With all these product innovations, Origin Tea tries to maintain its connection to Sri Lanka. For instance, all the ingredients in its sticky chai are sourced from the country, using coconut nectar instead of honey to ensure the recipe is vegan and accessible.

Chris and Lawrence Seaton founded Origin Tea to add value to their family’s tea plantations in Sri Lanka.

“Tea is such a unique product. Creating a new tea is like cooking in a commercial kitchen. You’ve got a whole lot of different ingredients available that you can really innovate with,” Lawrence says.

“Our herbal Forest Berry tea, for example, includes hibiscus, apple, strawberry, and orange, just to name a few ingredients. There’s a lot you can do with tea, and we’re always looking to bring new products to market.”

Origin Tea’s latest innovation for the café market is its Iced Tea Syrup range, making it quick and easy for a café to produce delicious iced tea drinks.

“We’ve been working with café owners for nine years now, and feedback we receive from many of them is it’s a fast-paced environment and they find it difficult to brew large amounts of tea then clean up afterwards,” Chris says.

“With the Iced Tea Syrup, we’ve brewed the tea for them and put it in a bottle. To make an iced tea on a hot summer day, the café just needs to add ice and water or soda water, stir it, and out the door the customer goes.”

The Iced Tea Syrup range was released following a successful trial in summer 2020 which saw the syrups quickly sell out. Lawrence says the wide release for 2021 summer has received an even better response.

“It’s been amazing.
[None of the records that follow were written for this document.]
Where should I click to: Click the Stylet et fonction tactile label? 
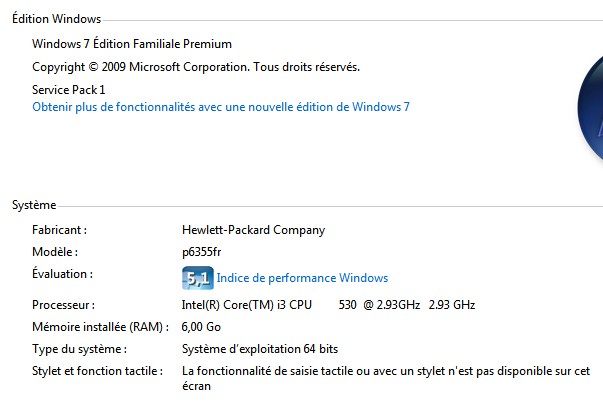[x=98, y=371]
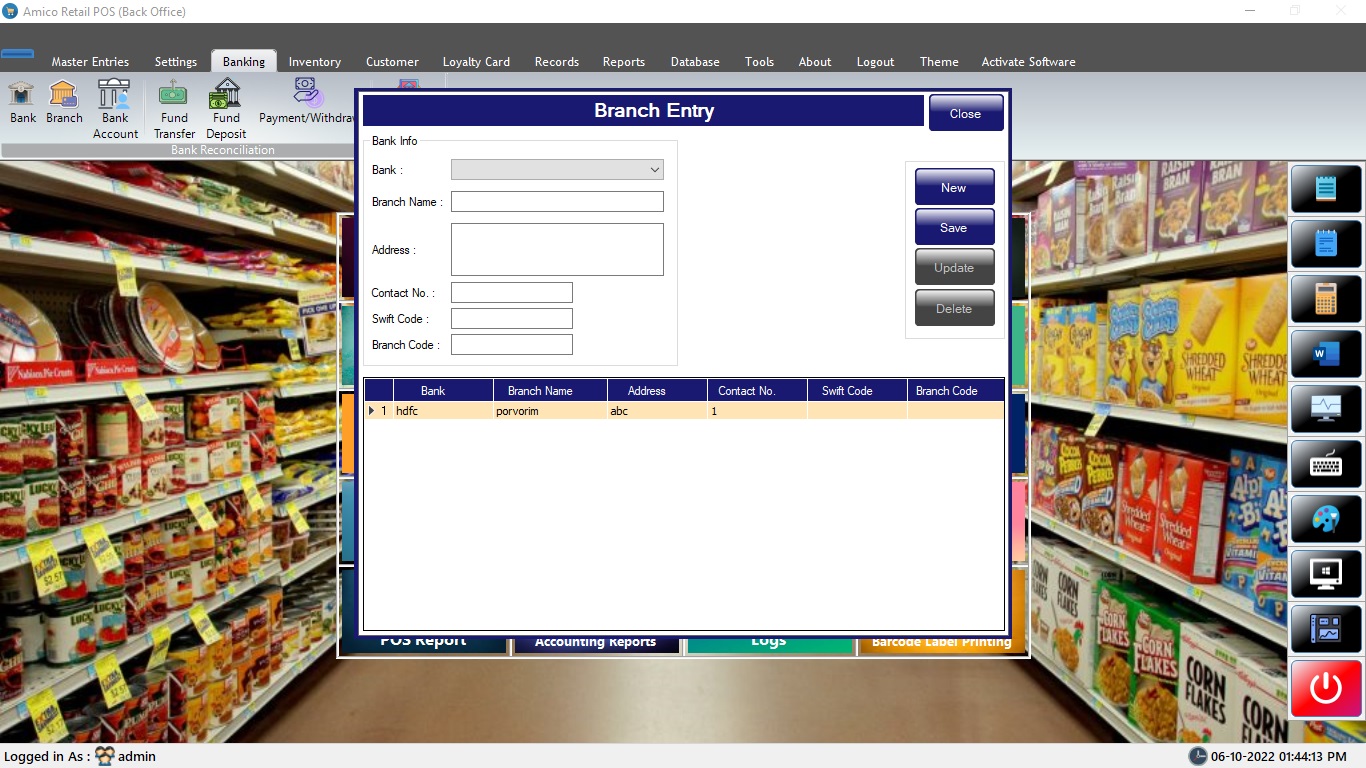This screenshot has width=1366, height=768.
Task: Switch to the Inventory tab
Action: [x=314, y=62]

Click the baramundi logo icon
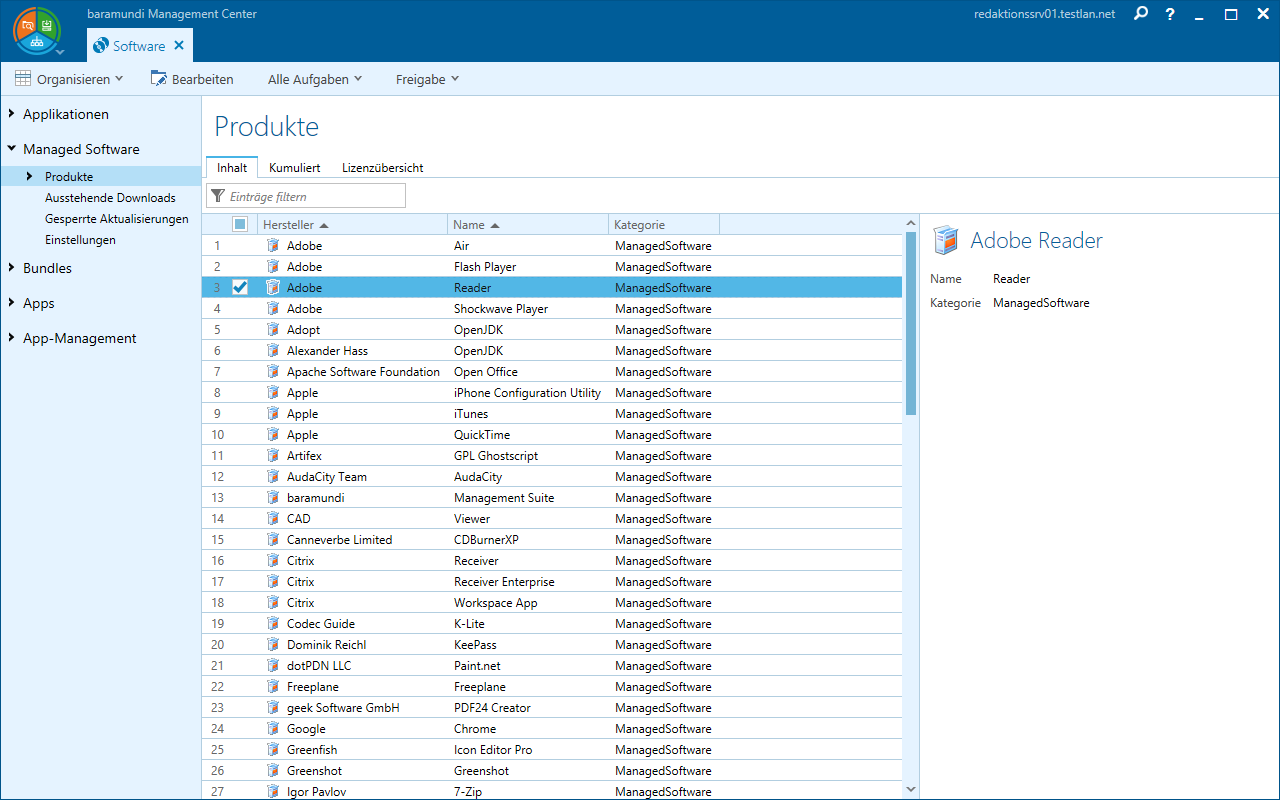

Our top four comments from customers have been that it’s just so easy to use, tastes natural, that it’s low in sugar compared to other iced teas in the marketplace, and the biggest thing is that it only takes 15 seconds to make, which is great for takeaway revenue,” Lawrence says.

“Each bottle contains enough syrup for 38 iced teas, with a cost per serve of 80 cents, which if you’re onselling for $5.50 or $6 makes it a hugely profitable product for many cafés.”
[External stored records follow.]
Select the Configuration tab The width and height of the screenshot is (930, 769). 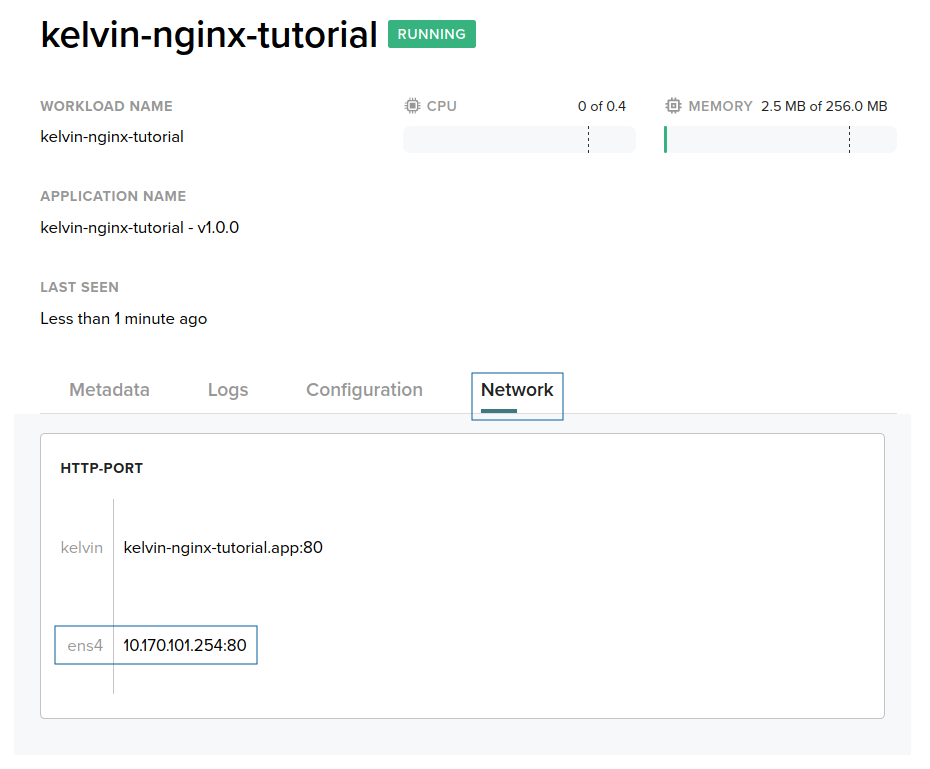363,390
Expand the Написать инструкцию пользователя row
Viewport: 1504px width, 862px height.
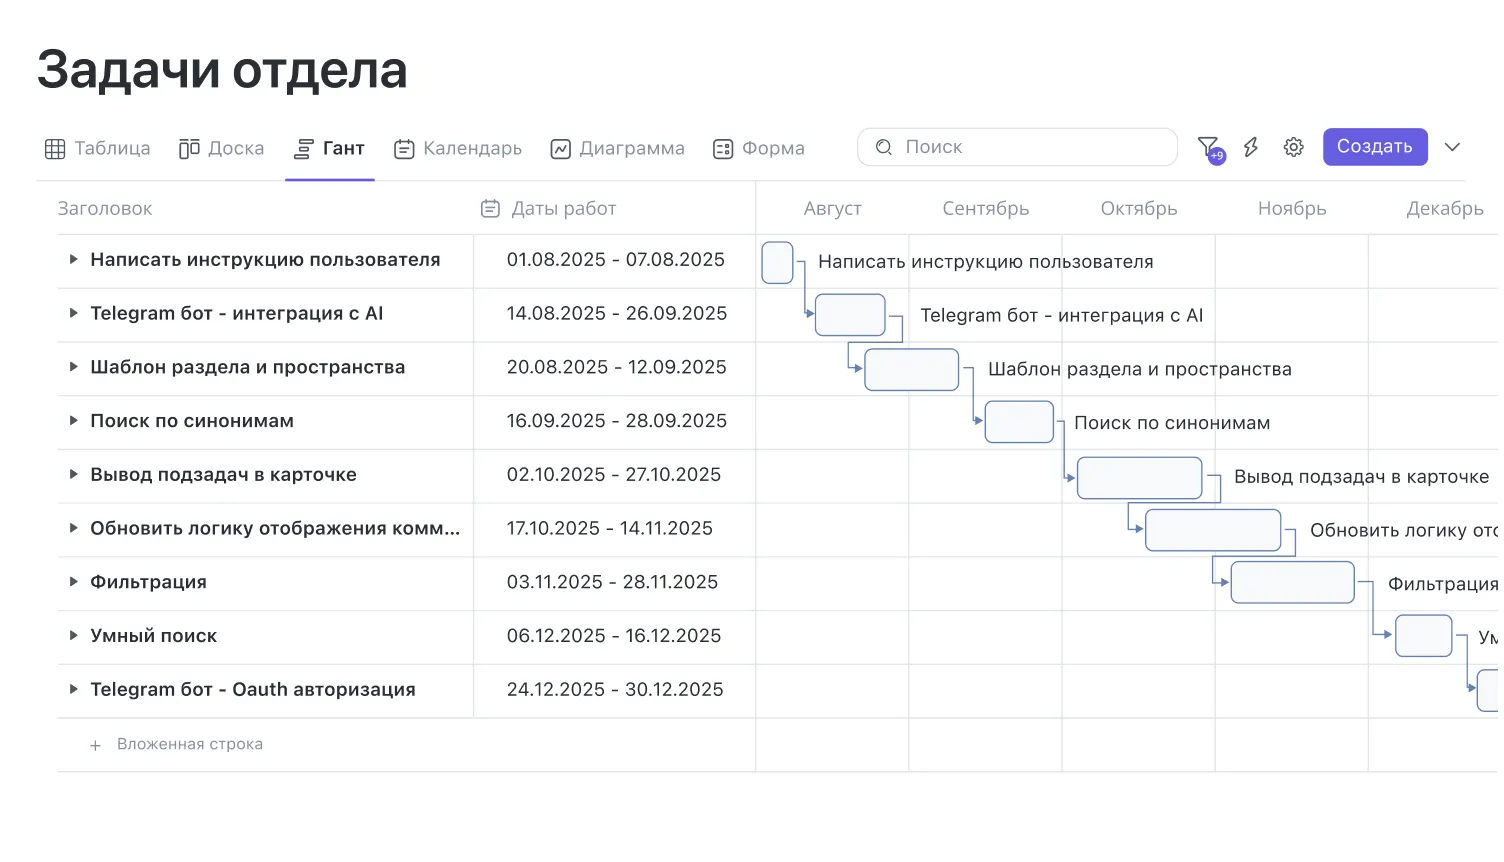pyautogui.click(x=73, y=260)
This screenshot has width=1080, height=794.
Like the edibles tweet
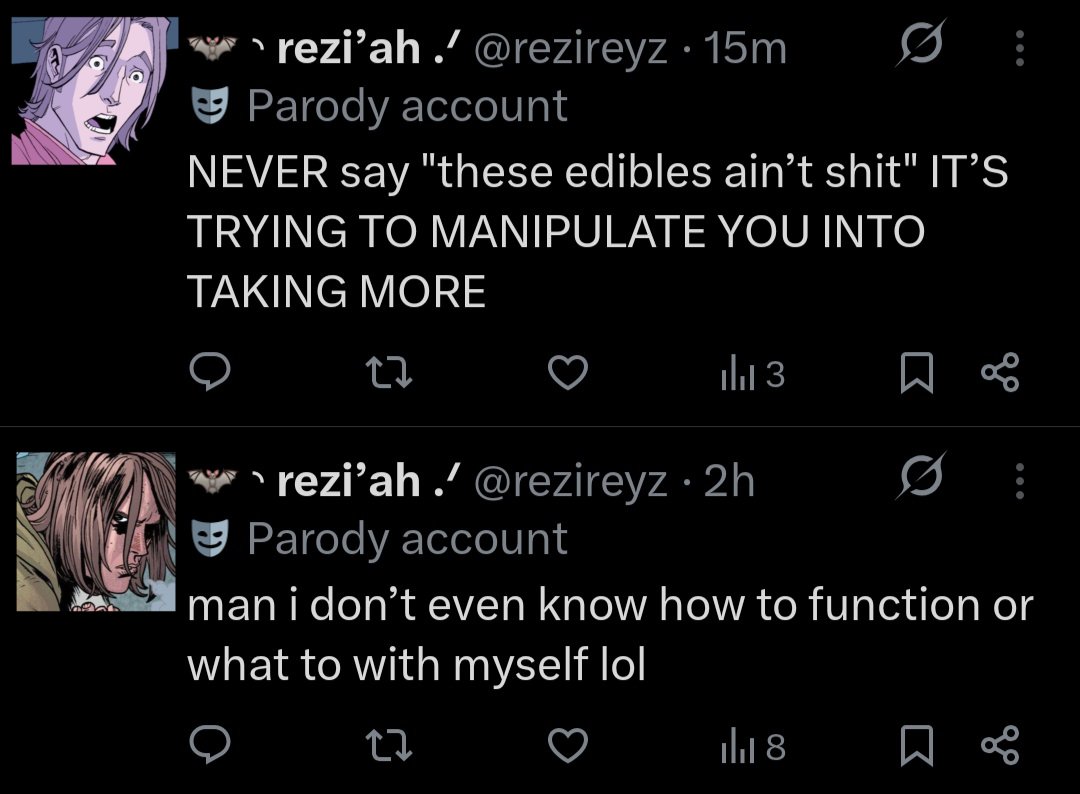(568, 373)
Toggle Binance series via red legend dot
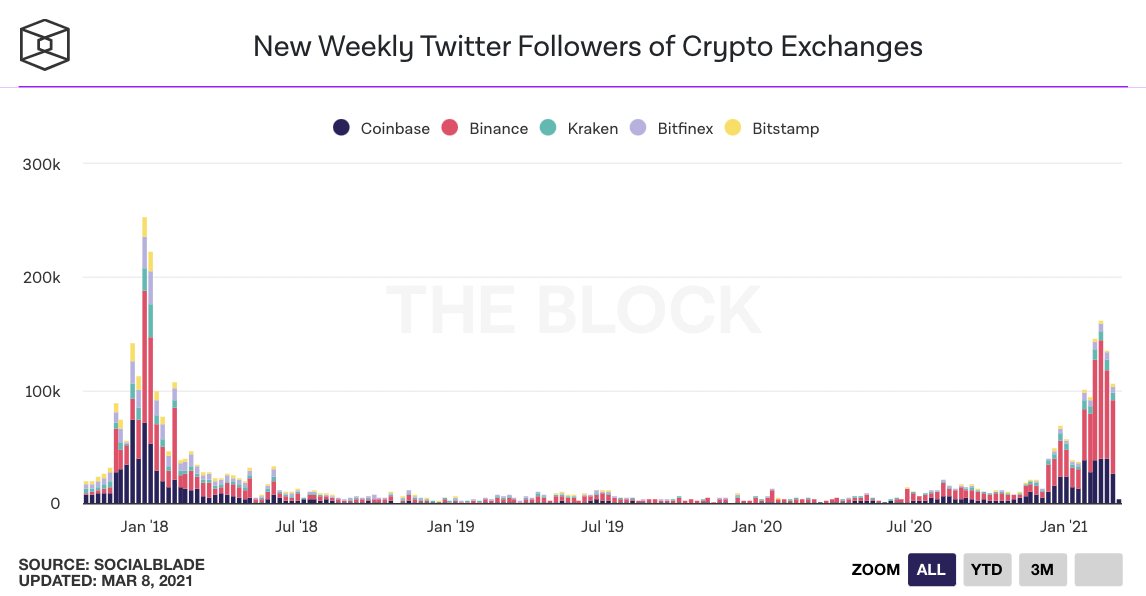The height and width of the screenshot is (596, 1146). 450,128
The Iced Tea Syrups come in four flavours: Sneaky Peach, Lemon Zest, Mango Magic, and Tropical Kiss, adding many additions to a café’s menu going beyond just iced tea.

“We got together with different bartenders from all around Australia to create different recipes for cocktails and mocktails using the Iced Tea Syrups that we can share with cafés to add to their menus,” Chris says.
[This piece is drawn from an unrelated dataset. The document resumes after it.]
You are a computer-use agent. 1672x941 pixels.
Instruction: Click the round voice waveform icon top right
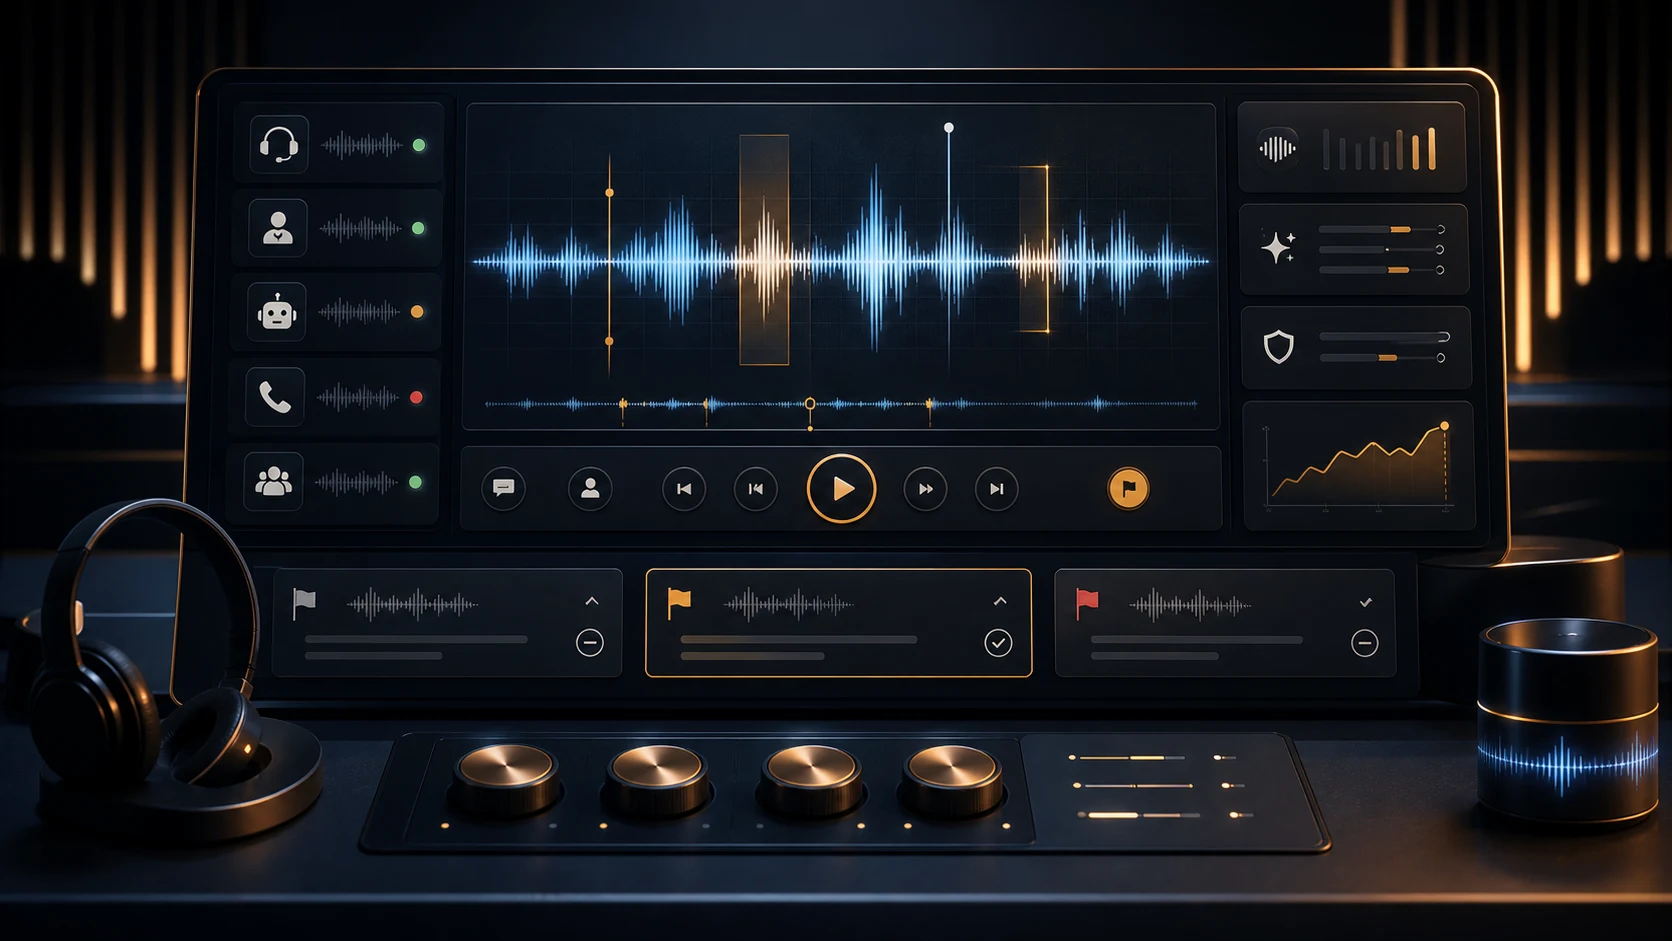click(x=1277, y=149)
“One of the great things about iced tea or another beverage you can make with it, is that it’s competing with bottled iced teas and other beverages in the supermarket fridge, not the other drinks you serve in a café, so adding iced tea to the menu won’t eat into the sales of other items.”

With the majority of iced tea currently consumed in single-use plastic bottles, Chris adds that transitioning to serving syrup-based options could have a huge impact on the amount of waste leaving the café.

“We aim to make sure our packaging and all of the material we’re using is as close to 100 per cent sustainably sourced as possible. All of our tea bags are biodegradable and we’re looking at making all our packaging part of the RedCycle recycling program,” Chris says.

“We’ll also continue to look at international trends and the markets overseas for new products to create even more excitement around tea.”

Lawrence says the café industry can expect even more new projects from Origin Tea in 2022, and like the Iced Tea Syrups, will continue to have their needs in mind.

“We’re very proud of our customer service and relationships with the businesses that serve our tea. A lot of our product innovations are based on discussions with our customers, taking their feedback onboard, and taking that to the R&D team,” Lawrence says.

“That way, we know we’re developing something that suits the environment and can continue to be leaders in tea innovation.”